By means of fossil organic molecular remains, so-called biomarkers which are contained in the layers of the sediment cores, the researchers were able to verify the dates when the Fram Strait was either ice-covered or ice-free. The biomarker IP25, a complex molecule produced by algae living in the sea ice, was found in varying concentrations in the sediment; it was used as an indicator for the ice cover. A second biomarker called brassicasterol which is produced by algae living in the open water was used as counterpart in the analyses. The presence of brassicasterol in the sediments indicates ice-free periods. The combination of these two parameters enables the researchers to reconstruct different ice conditions.

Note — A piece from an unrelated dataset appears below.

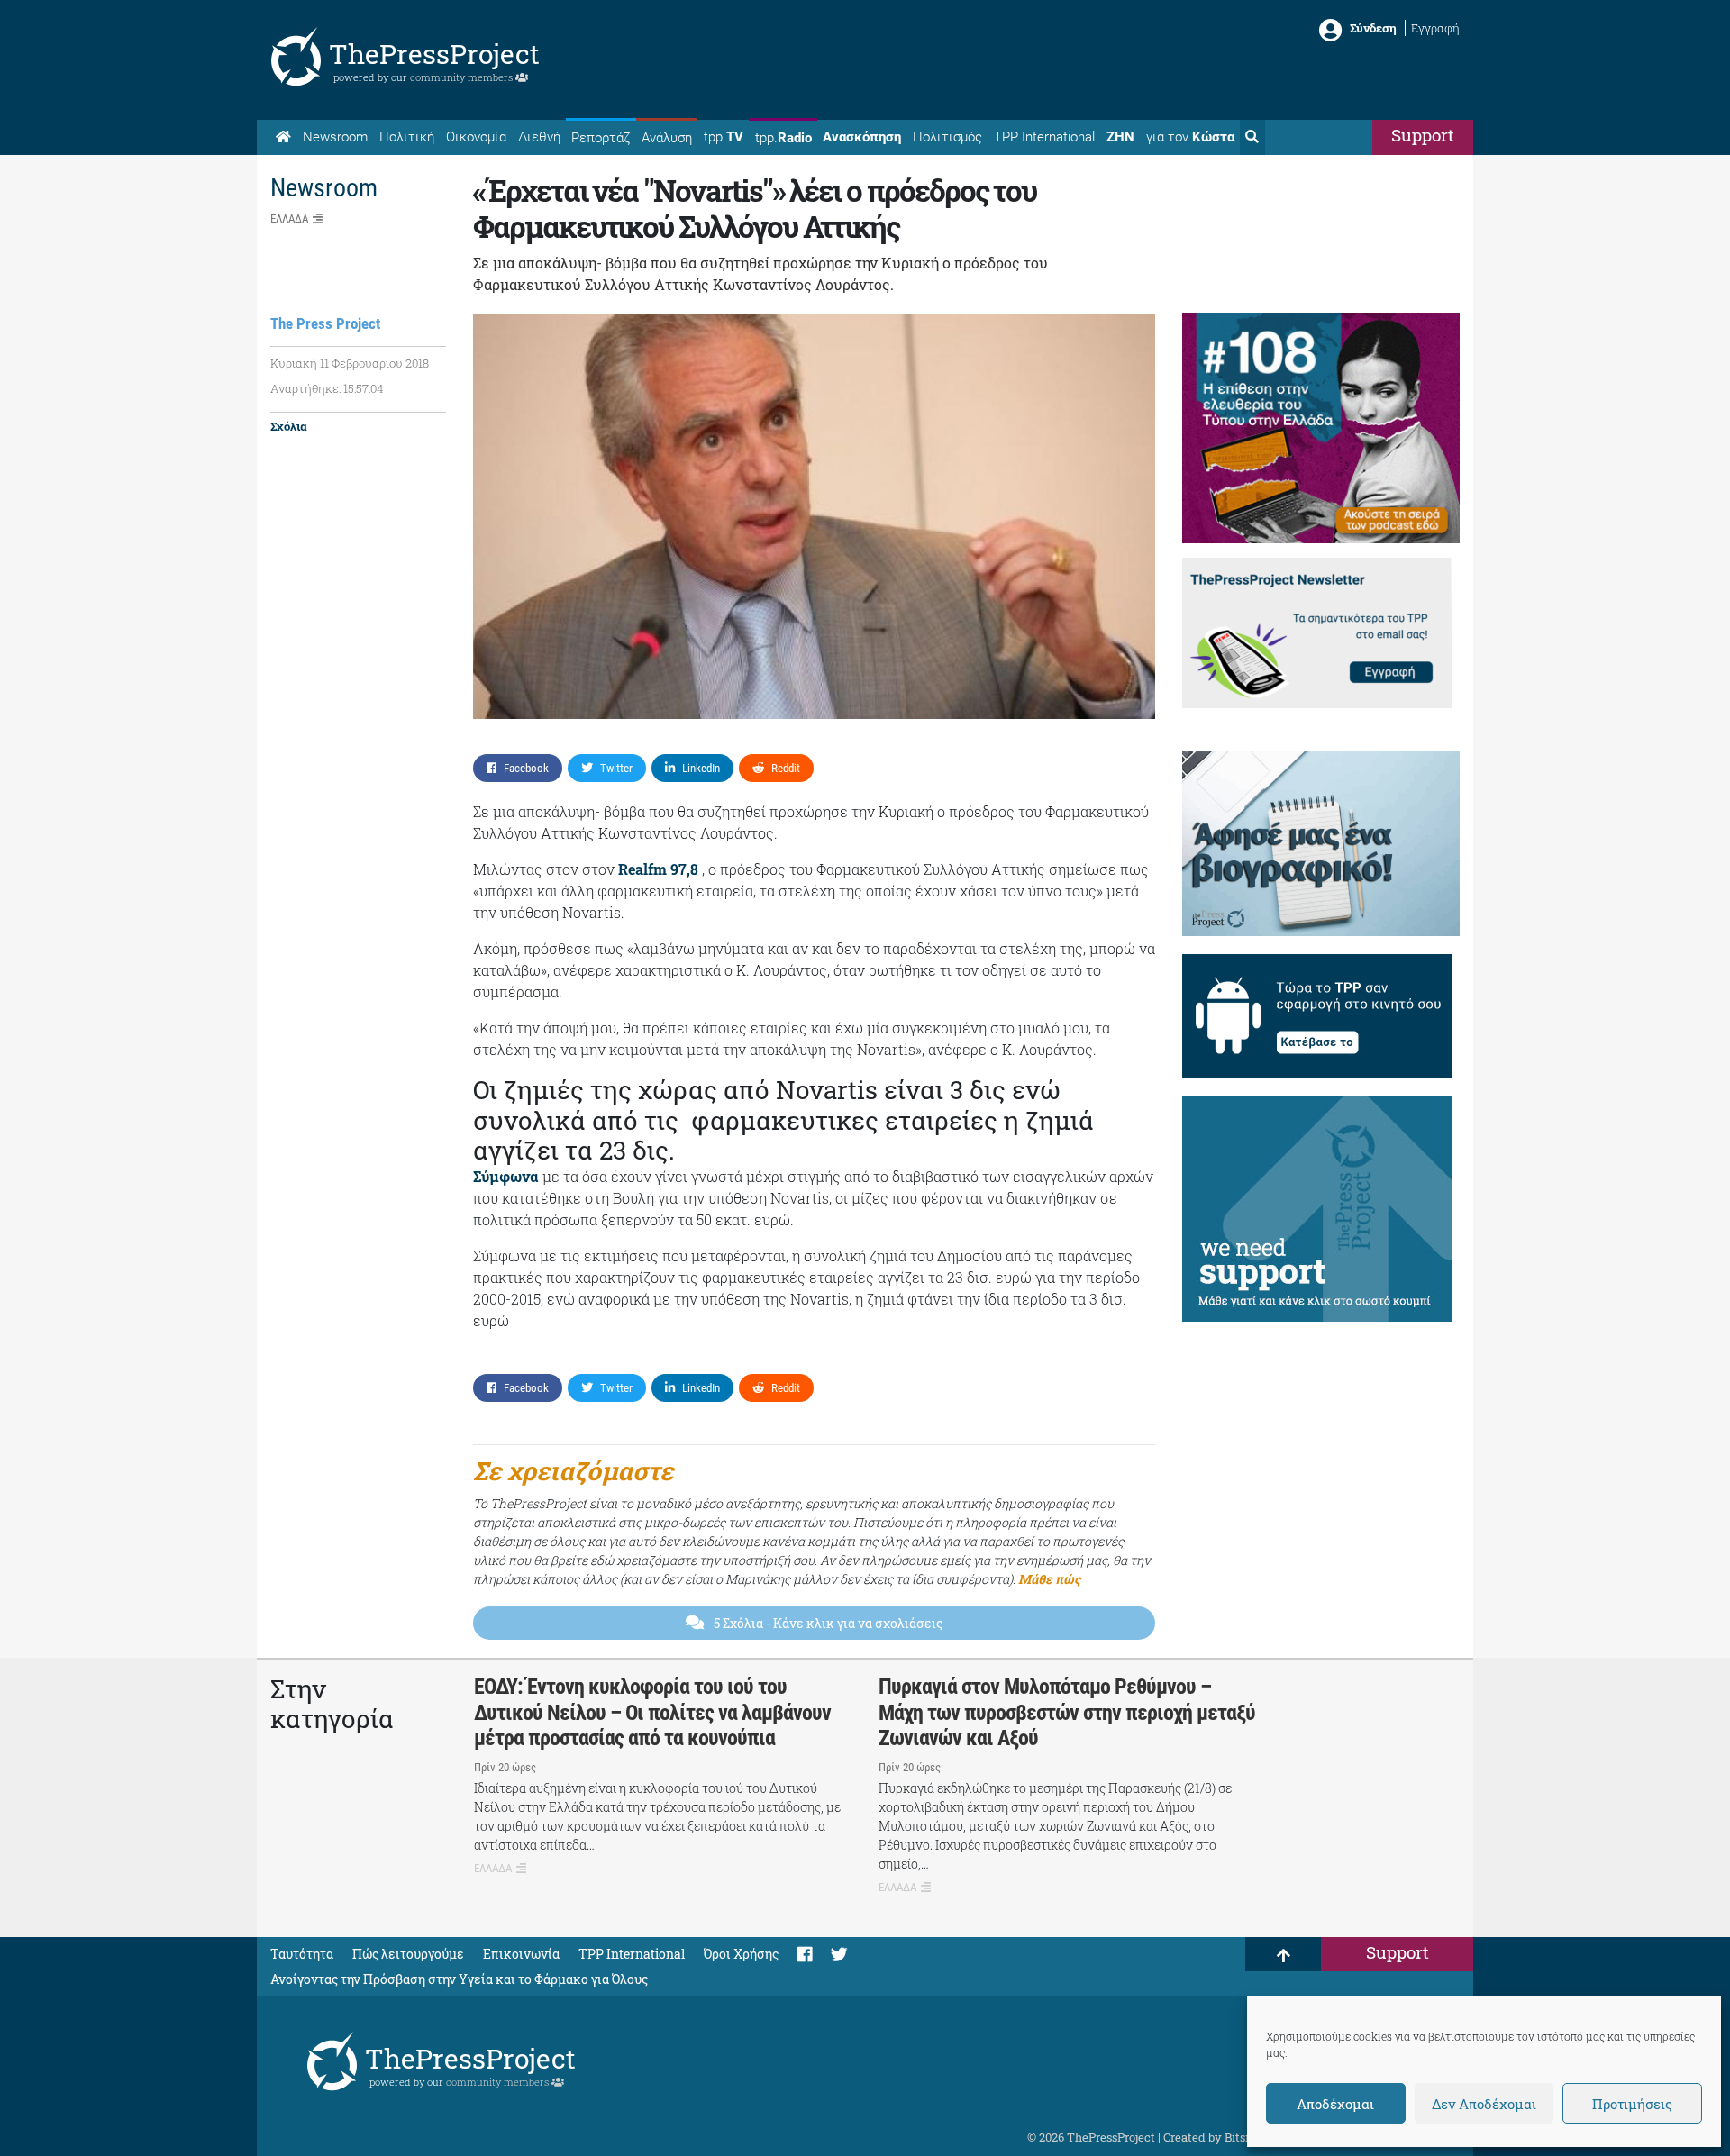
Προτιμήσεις (1632, 2104)
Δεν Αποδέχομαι (1484, 2104)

For a period of extremely cold climate conditions, the last glacial maximum of about 20,000 years ago, the absence of these two biomarkers indicates permanent ice cover in the northern Fram Strait. The lasting lack of light and nutrients under the thick ice shield minimized the growth of the ice algae. A short but significant warming of the climate about 15,000 years ago, the early Bølling, caused the Arctic sea ice to melt so far that the Fram Strait remained ice-free during the winter months. The ice marker IP25 is absent in the sediment layers of this period, while the content of brassicasterol is highly increased. The simultaneous occurrence of both biomarkers in sediments of the past 5,000 years, the late Holocene, shows that the strait was only ice-covered during the winter and spring months. This seasonal change between ice-covered and ice-free water surface therefore enabled the growth of both algal species.
The sharp decline of sea ice in the central Arctic with a dramatic minimum in the year 2007 caused alarm in many researchers. "Examinations on natural changes of sea ice extent in times when humans had no impact on the climate have become a focus of numerous international research projects in the Arctic", explains Prof. Dr. Rüdiger Stein, geoscientist at the Alfred Wegener Institute. Arctic sea ice plays an important role in the thermal balance of the oceans. The ice influences among other things the mechanisms of global ocean currents, a circulation propelled by differences in temperature and salt concentration. It is in particular responsible for the mild climate in Europe in the form of the Gulf Stream. One power source of this "heat pump" is located in the Fram Strait.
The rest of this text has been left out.